BEGIN Information shown

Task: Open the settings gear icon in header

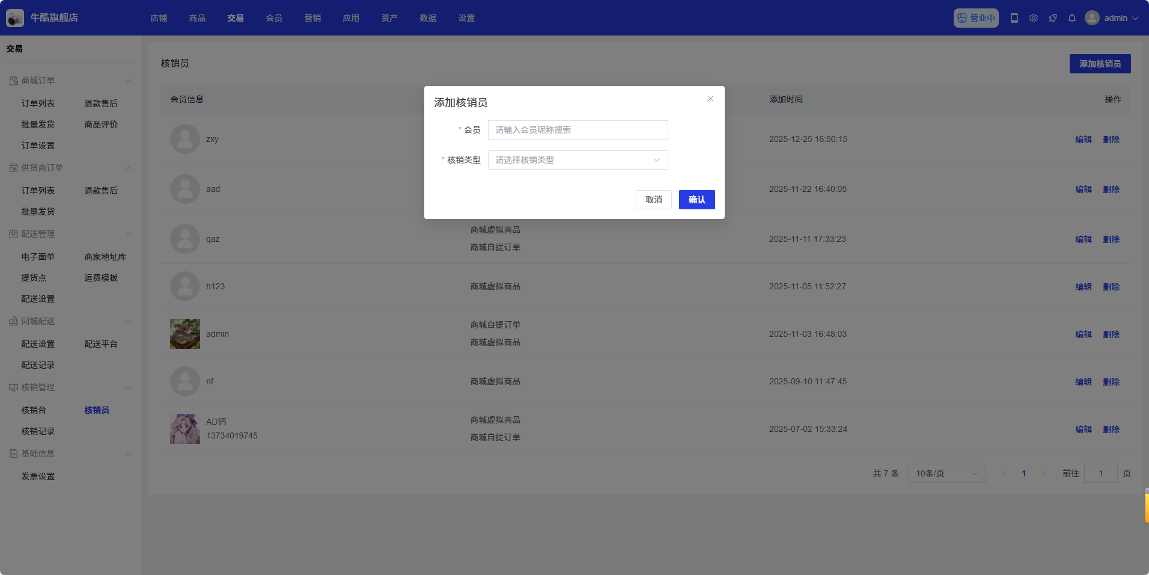Action: click(1034, 18)
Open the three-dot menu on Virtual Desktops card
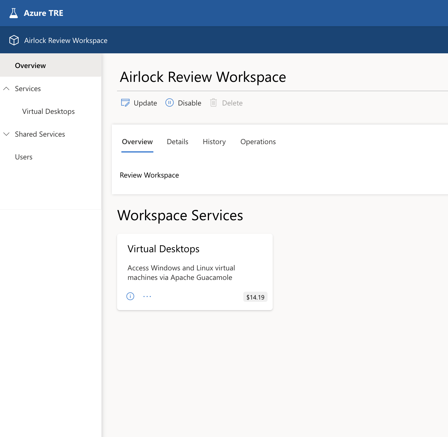This screenshot has width=448, height=437. tap(147, 296)
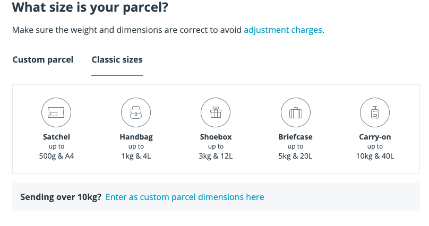Click the Briefcase label text
The image size is (429, 226).
tap(296, 137)
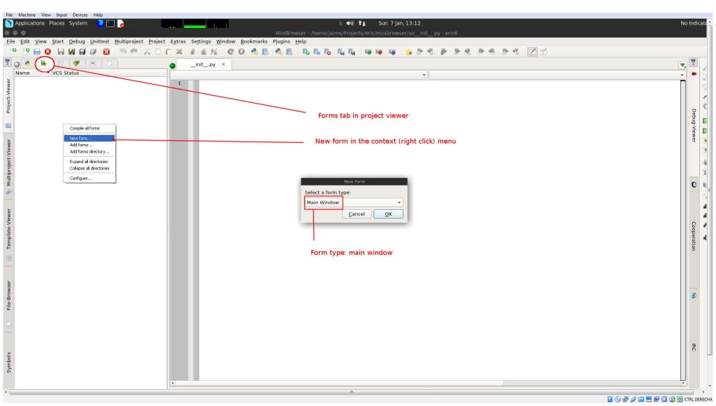Close the __init__.py editor tab
The width and height of the screenshot is (716, 406).
223,64
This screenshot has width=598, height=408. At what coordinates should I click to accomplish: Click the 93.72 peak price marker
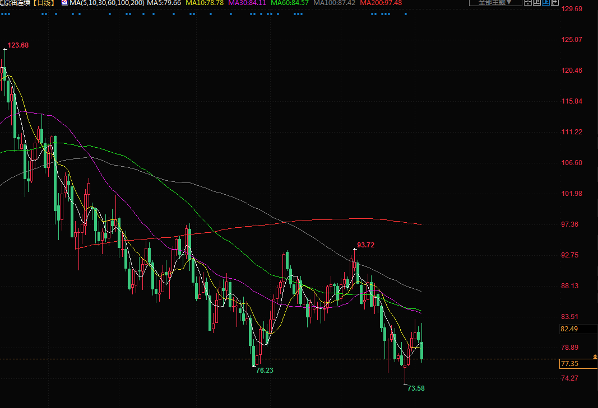(x=365, y=245)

END Information shown

*Problem statement*
Copy exactly the lines running from the line with "Open the three-dot" to the final line of the listing, keeping both ends and dropping any picture.

*Output*
Open the three-dot menu on Virtual Desktops card
This screenshot has width=448, height=437. tap(147, 296)
Click the Briefcase label text
The image size is (429, 226).
tap(296, 137)
Close the __init__.py editor tab
The width and height of the screenshot is (716, 406).
223,64
This screenshot has width=598, height=408. At what coordinates should I click to accomplish: Click the 93.72 peak price marker
(x=365, y=245)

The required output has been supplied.